Metadata-Version: 2.1
Name: oodle
Version: 0.1.0
Summary: Oodle is a package that makes it easier to manage threads.
License: MIT
Author: Zech Zimmerman
Author-email: hi@zech.codes
Requires-Python: >=3.13,<4.0
Classifier: License :: OSI Approved :: MIT License
Classifier: Programming Language :: Python :: 3
Classifier: Programming Language :: Python :: 3.13
Description-Content-Type: text/markdown

# Oodle

Oodle is a package that makes it easier to manage threads.

## Installation

```bash
pip install oodle
```

## Usage

```python
from oodle import spawn


def foo(message):
    print(message)

    
spawn[foo]("Hello World!").wait()
```

That spawns a thread, runs the function `foo` with the argument `"Hello World!"`, and waits for it to finish.

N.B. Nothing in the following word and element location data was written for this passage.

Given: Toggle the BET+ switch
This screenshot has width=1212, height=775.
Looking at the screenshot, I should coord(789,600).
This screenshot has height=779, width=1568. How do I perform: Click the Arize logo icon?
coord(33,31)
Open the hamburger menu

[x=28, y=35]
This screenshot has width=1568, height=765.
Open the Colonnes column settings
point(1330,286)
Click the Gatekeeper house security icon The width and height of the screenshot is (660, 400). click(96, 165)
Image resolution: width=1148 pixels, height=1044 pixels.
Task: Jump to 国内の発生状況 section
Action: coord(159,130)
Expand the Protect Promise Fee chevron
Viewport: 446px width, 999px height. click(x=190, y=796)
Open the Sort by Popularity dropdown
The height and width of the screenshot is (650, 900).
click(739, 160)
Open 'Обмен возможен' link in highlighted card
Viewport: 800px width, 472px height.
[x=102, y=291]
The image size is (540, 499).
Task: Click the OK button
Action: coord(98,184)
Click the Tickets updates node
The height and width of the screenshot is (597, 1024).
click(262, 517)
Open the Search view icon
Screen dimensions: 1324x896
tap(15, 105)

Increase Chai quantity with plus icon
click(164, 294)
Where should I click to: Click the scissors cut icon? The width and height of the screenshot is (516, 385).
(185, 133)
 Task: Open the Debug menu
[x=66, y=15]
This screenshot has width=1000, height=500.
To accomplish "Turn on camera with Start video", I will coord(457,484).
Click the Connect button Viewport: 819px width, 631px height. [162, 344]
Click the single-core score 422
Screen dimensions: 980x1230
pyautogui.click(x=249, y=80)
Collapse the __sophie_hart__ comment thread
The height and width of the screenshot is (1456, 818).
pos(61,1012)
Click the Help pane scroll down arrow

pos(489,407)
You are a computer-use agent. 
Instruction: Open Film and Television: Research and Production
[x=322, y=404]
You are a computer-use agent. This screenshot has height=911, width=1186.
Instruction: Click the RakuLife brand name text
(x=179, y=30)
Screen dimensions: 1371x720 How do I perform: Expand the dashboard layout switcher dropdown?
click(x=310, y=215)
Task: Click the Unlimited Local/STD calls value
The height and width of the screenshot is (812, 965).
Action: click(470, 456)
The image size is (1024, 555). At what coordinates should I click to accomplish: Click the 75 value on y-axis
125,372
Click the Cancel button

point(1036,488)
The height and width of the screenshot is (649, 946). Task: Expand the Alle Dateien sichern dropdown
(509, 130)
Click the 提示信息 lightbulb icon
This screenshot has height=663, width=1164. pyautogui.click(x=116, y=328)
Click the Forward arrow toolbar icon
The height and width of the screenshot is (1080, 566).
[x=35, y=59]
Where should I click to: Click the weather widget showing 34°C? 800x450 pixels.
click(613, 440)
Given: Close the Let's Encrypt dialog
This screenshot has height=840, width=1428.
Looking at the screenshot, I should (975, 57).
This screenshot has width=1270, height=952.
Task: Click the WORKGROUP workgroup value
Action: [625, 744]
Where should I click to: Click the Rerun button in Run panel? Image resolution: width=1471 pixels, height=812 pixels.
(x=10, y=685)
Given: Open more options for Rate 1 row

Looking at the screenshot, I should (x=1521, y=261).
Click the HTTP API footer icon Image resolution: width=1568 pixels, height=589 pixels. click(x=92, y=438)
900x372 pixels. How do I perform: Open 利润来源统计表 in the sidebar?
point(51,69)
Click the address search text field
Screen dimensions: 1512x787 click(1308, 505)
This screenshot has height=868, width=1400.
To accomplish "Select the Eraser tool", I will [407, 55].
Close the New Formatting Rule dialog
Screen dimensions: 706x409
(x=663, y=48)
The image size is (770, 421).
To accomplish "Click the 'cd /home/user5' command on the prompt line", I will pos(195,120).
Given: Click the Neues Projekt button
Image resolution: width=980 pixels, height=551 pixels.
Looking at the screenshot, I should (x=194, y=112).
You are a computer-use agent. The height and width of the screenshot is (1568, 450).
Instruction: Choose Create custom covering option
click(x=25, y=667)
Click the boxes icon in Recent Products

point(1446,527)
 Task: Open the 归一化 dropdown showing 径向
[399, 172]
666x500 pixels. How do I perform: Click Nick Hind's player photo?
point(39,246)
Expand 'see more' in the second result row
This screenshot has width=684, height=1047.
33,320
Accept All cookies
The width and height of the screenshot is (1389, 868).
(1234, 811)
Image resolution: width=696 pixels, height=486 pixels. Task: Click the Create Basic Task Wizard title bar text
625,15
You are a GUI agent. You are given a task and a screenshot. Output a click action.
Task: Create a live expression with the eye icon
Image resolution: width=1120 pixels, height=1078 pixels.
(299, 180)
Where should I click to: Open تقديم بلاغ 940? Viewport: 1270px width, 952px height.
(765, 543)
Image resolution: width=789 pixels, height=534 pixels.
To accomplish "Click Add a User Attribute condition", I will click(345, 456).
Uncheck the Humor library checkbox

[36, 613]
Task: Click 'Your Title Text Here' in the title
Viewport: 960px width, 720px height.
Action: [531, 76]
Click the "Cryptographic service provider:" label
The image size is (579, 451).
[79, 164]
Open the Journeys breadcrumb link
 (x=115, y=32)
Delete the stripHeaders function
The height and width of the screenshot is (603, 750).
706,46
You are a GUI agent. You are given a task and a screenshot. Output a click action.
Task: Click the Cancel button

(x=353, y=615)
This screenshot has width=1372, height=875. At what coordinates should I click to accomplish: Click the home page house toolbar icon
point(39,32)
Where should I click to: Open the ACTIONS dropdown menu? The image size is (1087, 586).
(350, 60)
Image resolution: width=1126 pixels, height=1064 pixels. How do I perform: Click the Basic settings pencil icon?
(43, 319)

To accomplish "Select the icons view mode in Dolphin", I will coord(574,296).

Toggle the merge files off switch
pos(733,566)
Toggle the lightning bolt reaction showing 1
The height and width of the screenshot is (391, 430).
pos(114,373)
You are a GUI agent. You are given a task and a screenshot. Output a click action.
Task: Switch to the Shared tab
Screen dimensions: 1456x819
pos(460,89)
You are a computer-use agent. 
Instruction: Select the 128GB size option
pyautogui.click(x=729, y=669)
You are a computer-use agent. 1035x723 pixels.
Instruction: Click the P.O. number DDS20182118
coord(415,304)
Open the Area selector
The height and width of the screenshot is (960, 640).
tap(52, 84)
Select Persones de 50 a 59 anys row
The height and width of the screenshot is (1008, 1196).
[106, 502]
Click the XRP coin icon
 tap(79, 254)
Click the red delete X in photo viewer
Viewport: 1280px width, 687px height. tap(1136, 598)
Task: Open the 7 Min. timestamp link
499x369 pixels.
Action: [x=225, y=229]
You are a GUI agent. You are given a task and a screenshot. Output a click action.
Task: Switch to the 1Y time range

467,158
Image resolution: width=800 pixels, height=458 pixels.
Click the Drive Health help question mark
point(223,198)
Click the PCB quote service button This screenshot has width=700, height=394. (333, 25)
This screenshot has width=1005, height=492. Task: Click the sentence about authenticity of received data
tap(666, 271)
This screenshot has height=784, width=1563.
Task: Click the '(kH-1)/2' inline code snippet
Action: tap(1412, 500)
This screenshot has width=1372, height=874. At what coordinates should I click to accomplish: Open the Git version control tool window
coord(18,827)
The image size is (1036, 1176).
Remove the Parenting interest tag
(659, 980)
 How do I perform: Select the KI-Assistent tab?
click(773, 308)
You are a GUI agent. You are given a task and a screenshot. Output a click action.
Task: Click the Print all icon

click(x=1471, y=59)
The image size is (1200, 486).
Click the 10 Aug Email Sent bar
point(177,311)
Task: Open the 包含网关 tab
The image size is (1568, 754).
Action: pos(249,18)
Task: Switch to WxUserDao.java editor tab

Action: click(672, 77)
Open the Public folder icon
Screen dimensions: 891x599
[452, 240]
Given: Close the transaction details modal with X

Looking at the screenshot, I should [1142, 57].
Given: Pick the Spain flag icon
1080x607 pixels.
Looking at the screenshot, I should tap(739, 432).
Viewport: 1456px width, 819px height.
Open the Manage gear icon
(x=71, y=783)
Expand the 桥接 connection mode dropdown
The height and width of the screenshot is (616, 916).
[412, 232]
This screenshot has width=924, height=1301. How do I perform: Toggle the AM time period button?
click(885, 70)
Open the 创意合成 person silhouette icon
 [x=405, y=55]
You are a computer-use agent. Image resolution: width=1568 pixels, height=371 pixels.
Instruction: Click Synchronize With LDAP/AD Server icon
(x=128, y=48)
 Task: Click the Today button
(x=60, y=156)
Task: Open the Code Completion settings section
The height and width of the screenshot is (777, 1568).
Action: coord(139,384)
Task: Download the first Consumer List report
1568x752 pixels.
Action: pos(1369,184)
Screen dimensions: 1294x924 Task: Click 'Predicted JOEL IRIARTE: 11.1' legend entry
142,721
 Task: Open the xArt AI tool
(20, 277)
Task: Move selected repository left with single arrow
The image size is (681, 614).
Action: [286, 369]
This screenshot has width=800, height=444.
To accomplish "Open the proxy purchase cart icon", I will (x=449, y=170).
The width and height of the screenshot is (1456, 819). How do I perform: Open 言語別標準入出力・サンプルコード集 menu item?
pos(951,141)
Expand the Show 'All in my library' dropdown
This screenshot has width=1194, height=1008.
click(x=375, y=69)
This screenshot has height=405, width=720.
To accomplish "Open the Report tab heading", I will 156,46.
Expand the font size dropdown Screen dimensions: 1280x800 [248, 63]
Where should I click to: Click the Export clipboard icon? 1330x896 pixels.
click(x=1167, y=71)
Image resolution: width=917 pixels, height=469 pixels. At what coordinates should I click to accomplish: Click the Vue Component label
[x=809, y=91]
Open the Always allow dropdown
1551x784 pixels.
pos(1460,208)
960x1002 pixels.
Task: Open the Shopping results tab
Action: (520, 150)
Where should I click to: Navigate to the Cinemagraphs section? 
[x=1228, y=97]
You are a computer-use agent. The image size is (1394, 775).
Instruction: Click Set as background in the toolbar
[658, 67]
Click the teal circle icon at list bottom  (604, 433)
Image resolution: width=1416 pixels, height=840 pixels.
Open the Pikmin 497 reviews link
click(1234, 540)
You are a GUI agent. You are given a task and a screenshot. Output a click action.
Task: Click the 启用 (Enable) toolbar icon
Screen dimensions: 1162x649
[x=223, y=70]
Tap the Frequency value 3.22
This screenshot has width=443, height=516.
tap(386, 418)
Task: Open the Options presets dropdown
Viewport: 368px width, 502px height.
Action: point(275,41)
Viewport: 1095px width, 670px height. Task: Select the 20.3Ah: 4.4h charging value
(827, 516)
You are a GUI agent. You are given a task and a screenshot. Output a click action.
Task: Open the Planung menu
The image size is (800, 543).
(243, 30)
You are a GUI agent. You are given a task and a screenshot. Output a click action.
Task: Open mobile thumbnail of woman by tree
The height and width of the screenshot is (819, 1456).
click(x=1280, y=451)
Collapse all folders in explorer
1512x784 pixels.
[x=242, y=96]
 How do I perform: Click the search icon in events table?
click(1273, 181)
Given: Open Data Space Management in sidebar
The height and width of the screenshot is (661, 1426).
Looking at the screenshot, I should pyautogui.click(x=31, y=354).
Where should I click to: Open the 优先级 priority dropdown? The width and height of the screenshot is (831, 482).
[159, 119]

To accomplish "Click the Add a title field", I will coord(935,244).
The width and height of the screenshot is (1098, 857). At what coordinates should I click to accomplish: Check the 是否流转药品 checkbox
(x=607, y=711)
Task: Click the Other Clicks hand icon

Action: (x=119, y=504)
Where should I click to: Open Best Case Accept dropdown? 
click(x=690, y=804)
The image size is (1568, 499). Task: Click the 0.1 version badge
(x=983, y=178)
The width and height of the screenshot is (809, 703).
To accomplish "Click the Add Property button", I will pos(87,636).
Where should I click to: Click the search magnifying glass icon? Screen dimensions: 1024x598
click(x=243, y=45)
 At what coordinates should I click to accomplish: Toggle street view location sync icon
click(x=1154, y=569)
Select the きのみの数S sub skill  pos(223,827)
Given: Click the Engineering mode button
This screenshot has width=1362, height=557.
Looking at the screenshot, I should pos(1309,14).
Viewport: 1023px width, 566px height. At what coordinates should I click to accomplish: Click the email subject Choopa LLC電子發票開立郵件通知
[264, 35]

Spawned threads return an `oodle.threads.Thread` which provides a `wait` method that blocks until the thread finishes and an `is_alive` property that returns `True` if the thread is still running.

```python
from oodle import ThreadGroup


def foo(message):
    print(message)


with ThreadGroup() as spawn:
    spawn[foo]("Hello World!")
    spawn[foo]("Goodbye World!")
```

That spawns two threads, runs the function `foo` with the argument `"Hello World!"` in one thread and `"Goodbye World!"` in the other, and waits for both to finish.

```python
from oodle import Channel, ThreadGroup


def foo(message, channel):
    channel.put(message)


channel = Channel()
with ThreadGroup() as spawn:
    spawn[foo]("Hello World!", channel)
    spawn[foo]("Goodbye World!", channel)

message_a, message_b = channel
print(message_a, message_b)
```

Channels also provide a `get` method and an `is_empty` property.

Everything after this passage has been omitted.